#SuicideAwarenessWeek: My Truth
TRIGGER WARNING ⚠
Okay, so this post will be more like a stream of consciousness. I am about to be really vulnerable but that's what this is about right?
So, on the 10th of September, every year is recognised as Global Suicide Awareness Day. In America, this past week has been Suicide Awareness Week. Being a mental health advocate I couldn't just let it past.
I wanted to share my story. Dealing with suicidal thoughts.
It's weird because when I sit and think about it, I honestly thought that I never really had them buuuut I have this thing called a memory box. I was going through it one day in uni and the tears I began to cry. I found torn out pages of a notebooks and all the pieces of paper were letters to my friends and family before I killed myself. There was a poem called "Goodnight Tanesha". There was a diary entry of how I used to sleep with a knife under my pillow. I even found a piece of work from my GCSE English where we had to take a poem and write a monologue on it. I remember so distinctly searching for a poem on suicide and writing the monologue as though I was the girl in the poem. I received such a good grade and it was a bitter sweet feeling because the words I had penned were really my emotions.
It freaks me out because I still haven't thrown them away. They're still in the box and I can't understand why...
Only as I got older did I become more aware of these thoughts and actually take them seriously. I hid them though. Every time I went to counselling they would ask if I had them and I always said no. I guess I didn't think they were important as I believed I would never act on them. Thankfully, I didn't act on them. Instead I used self harm as an outlet and wished that I had the "
courage
" to end it all.
I guess these feelings come from constantly feeling lonely. Feeling unwanted. Feeling as if I don't belong. Constantly being in and out of hospital for checkups and tests due to several different medical problems. Then also everything else I am dealing with internally. From depression to anxiety, to stresses from trauma and so forth.
Furthermore, there are external triggers. This past year has been really difficult especially due to a traumatic experience that I am still in shock about. The last time I was triggered by it, I ended up relapsing into self harm and that was literally a month ago. Before that I had been a whole year clean so I really let myself down.
Everything right now is actually difficult so I find it easier to play pretend. Act as if I'm okay and eventually it will all go away. It's funny because they say that madness is doing the same thing again and again and expecting different results. I must be mad. Because each time I block everything out, it all piles up and I get really agitated and it all spills out.
I get scared that nobody will love me because I'm "that" girl and by being too vulnerable people will run away.
HOWEVER, I see myself getting better. I see things in my mindset and behaviours improving. I'm one month clean and my journey starts again. Just because we fall doesn't mean we can't get back up.

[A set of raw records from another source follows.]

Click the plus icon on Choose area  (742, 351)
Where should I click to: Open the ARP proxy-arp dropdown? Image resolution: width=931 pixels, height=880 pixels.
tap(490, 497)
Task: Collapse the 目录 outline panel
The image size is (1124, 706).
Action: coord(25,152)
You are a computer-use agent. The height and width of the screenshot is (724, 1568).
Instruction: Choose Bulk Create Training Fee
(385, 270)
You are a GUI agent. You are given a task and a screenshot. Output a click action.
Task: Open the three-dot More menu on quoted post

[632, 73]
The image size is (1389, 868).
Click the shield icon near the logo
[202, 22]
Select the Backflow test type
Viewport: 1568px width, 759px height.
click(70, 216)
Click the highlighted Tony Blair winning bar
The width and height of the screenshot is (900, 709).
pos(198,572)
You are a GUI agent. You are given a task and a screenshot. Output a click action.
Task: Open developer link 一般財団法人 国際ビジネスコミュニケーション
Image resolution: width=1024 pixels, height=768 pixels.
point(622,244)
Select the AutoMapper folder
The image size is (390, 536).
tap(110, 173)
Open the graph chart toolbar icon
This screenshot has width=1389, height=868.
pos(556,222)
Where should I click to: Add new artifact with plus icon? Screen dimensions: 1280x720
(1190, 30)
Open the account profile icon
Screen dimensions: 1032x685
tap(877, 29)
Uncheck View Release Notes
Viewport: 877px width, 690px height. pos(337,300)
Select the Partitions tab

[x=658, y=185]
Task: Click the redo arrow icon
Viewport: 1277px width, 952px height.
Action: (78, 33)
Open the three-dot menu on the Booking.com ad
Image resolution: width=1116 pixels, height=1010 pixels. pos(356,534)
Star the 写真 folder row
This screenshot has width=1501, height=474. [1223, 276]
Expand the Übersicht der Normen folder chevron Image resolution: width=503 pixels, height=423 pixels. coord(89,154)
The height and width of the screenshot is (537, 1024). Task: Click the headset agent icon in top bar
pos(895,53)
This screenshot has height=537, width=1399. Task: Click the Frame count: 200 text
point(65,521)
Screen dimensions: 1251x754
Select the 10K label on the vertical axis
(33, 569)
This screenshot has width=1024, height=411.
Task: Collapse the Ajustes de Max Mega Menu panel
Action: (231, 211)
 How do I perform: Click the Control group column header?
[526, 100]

Some things that help me are:
- Keeping a journal
- Having a support system
- My personal faith + relationship with God
If you ever need to talk, below I have inserted some numbers from the NHS website of services you can contact for help. Not just for suicidal thoughts but whenever you are feeling low. Prevention is better than cure.
If anything, please go to your nearest A&E as they have specialists on standby ready to provide immediate help. Or call 999 or 111
Thank you for reading and sharing in my journey. I just needed to pour it out. The message of this post is that you are not alone and you can get better and work towards healing. No matter how long it takes. I've been dealing with things since I was 14. I am now 22. Everyone's journey is different.